After the early death of his brother Jost in 1961, Konrad Henkel became chairman of the management board of the company, which he then transferred to a KGaA in 1975. In 1980, Konrad Henkel retired from corporate management and moved to the supervisory board, which he chaired between 1980 and 1990. He handed over the chairmanship of the management board to Prof. Dr. Helmut Sihler, the first non-family manager to head the company. Between 1976 and 1990, Konrad Henkel was also Chairman of the Shareholders' Committee of Henkel KGaA, and from 1990 to 1999 Honorary Chairman of the Henkel Group. His time as Chairman of the Shareholders' Committee and the supervisory board coincided with the Companies IPO in 1985. Konrad Henkel died in his home town of Düsseldorf in 1999 at the age of 83.

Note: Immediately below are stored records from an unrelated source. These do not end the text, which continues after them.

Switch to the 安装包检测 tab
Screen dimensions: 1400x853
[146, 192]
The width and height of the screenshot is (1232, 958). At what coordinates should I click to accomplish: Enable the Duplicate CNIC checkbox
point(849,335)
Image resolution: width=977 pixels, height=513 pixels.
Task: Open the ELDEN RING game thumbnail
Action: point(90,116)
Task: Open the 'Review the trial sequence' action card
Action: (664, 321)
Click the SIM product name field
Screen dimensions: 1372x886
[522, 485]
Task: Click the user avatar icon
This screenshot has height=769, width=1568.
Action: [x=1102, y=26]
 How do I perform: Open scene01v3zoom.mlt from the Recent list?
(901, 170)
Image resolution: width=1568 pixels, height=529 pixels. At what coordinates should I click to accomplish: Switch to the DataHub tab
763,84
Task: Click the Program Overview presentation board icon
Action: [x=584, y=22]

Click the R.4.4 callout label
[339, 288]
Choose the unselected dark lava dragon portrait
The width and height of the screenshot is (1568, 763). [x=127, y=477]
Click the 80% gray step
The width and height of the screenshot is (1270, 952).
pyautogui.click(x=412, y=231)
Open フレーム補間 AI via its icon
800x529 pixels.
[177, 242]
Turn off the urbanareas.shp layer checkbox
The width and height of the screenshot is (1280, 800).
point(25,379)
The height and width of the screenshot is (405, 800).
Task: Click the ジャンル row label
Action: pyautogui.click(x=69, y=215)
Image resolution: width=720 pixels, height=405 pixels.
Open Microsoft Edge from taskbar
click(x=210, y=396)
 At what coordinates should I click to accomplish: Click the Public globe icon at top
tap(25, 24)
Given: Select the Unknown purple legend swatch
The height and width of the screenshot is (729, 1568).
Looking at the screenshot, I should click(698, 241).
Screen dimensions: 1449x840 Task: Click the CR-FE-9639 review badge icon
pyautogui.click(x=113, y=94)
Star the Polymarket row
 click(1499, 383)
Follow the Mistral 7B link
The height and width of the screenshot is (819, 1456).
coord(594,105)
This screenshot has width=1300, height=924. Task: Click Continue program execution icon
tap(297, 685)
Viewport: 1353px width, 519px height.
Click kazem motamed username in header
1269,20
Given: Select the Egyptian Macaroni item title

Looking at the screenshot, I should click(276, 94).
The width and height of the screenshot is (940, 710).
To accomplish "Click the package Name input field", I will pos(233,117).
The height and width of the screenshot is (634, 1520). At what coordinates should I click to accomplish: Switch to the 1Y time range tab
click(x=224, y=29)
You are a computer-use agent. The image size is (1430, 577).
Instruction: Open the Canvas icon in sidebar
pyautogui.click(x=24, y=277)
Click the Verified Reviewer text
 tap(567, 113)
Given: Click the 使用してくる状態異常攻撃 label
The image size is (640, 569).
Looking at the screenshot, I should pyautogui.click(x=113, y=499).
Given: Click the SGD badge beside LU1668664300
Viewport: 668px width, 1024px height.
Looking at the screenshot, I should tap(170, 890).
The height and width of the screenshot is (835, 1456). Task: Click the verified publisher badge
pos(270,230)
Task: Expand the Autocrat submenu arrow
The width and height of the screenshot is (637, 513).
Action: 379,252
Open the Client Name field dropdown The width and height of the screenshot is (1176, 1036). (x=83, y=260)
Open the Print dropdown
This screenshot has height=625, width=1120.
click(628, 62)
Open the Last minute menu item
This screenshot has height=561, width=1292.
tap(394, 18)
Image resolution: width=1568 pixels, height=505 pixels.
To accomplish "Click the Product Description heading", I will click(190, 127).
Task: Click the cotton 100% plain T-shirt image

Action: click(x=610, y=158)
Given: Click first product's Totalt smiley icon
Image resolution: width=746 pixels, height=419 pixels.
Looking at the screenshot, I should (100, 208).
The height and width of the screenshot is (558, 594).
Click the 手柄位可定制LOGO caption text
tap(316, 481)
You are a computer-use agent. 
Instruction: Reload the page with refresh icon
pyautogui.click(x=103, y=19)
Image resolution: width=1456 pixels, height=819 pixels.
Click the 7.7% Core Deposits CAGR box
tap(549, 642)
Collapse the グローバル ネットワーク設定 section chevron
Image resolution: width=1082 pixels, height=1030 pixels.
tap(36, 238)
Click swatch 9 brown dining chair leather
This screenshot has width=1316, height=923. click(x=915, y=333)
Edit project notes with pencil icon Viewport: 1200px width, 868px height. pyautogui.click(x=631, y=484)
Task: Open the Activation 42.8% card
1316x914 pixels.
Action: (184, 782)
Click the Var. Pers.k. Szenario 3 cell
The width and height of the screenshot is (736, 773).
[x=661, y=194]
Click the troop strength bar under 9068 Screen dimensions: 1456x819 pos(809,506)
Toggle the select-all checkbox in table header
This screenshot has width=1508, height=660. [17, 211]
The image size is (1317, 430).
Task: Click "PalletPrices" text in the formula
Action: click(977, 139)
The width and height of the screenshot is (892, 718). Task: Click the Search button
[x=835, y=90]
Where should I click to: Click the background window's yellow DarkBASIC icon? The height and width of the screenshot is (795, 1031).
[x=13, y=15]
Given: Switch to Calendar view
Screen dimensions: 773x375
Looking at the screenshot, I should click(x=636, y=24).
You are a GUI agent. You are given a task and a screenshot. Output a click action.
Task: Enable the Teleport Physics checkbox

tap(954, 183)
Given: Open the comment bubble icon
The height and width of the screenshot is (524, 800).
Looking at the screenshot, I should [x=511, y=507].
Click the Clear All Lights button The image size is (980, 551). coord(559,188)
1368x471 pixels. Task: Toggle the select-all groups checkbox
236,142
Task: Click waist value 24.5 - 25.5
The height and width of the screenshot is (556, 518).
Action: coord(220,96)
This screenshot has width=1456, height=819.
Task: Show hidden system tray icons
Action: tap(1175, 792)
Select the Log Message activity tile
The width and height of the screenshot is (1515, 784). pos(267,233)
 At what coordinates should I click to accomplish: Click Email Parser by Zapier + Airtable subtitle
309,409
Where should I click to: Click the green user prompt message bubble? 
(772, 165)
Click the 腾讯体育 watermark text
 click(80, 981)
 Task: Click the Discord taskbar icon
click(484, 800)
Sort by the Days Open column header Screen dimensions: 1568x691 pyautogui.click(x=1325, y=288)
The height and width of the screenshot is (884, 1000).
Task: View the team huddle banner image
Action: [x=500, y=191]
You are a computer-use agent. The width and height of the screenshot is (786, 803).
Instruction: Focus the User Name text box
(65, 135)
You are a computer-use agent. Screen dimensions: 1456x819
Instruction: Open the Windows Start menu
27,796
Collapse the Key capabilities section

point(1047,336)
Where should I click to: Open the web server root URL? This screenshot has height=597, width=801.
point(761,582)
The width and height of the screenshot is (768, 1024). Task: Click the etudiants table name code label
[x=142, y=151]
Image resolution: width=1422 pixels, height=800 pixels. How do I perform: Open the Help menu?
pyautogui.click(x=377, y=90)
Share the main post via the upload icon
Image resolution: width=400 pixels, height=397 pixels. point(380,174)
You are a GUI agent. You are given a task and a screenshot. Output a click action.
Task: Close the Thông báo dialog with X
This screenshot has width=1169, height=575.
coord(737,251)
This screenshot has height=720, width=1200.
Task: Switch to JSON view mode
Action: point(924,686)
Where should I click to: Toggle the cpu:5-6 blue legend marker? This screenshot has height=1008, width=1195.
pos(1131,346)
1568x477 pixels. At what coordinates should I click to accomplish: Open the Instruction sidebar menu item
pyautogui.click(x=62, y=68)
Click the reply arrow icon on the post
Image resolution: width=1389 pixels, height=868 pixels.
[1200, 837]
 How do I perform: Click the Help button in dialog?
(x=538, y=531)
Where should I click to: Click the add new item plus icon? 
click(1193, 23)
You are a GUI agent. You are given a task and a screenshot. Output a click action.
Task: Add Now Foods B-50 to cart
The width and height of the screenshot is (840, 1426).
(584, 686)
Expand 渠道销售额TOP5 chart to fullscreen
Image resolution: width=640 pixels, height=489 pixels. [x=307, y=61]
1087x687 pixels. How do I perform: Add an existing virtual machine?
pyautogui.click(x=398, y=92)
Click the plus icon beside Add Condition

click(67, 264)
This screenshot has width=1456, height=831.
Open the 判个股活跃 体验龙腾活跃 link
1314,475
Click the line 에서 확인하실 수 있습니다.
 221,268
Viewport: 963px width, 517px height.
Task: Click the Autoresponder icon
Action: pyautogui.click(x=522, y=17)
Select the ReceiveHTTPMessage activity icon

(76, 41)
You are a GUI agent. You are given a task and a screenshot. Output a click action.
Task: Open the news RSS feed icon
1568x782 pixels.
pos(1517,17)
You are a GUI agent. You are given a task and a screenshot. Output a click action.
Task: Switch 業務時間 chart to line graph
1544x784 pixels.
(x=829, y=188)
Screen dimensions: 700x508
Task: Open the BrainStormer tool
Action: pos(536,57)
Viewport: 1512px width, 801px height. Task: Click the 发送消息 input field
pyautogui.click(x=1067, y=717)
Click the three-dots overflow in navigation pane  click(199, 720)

From 1972 to 1973, Henkel was President of the German Chemical Industry Association (VCI), from 1967 to 1990 Chairman of the Industrie-Club Düsseldorf, and from 1982 to 1991 Chairman of the supervisory board of Degussa AG.

== Controversy ==
Konrad Henkel was involved in a party donation scandal in the 1980s. He was accused of having donated 4.22 million Marks to the CDU/CSU and FDP, therefore evading 1.896 million Marks in taxes. The Bonn public prosecutors office issued a fine for 3.5 million Marks, which Henkel contradicted. As a result, legal proceedings were initiated against him at the end of 1988. These proceedings were discontinued in January 1990 due to formal errors in the original fine.

== Awards ==
Henkel received many awards, including honorary citizenship of the state capital of Düsseldorf in 1976, the Grand Decoration of Honor in Gold for Services to the Republic of Austria in 1978, the Grand Cross of Merit in 1980, the Wilhelm Normann Medal of the German Society for Fat Science in 1985, and the Grand Cross of Merit with Star in 1995. The AudiMax of Heinrich Heine University in Düsseldorf is named after him. In 1986, the Konrad-Henkel Foundation was established.

Henkel had three daughters Andrea, Renate and Karin from his first marriage and a son, Christoph Henkel with his second wife Gabriele Henkel (1955), who inherited his shares in the company.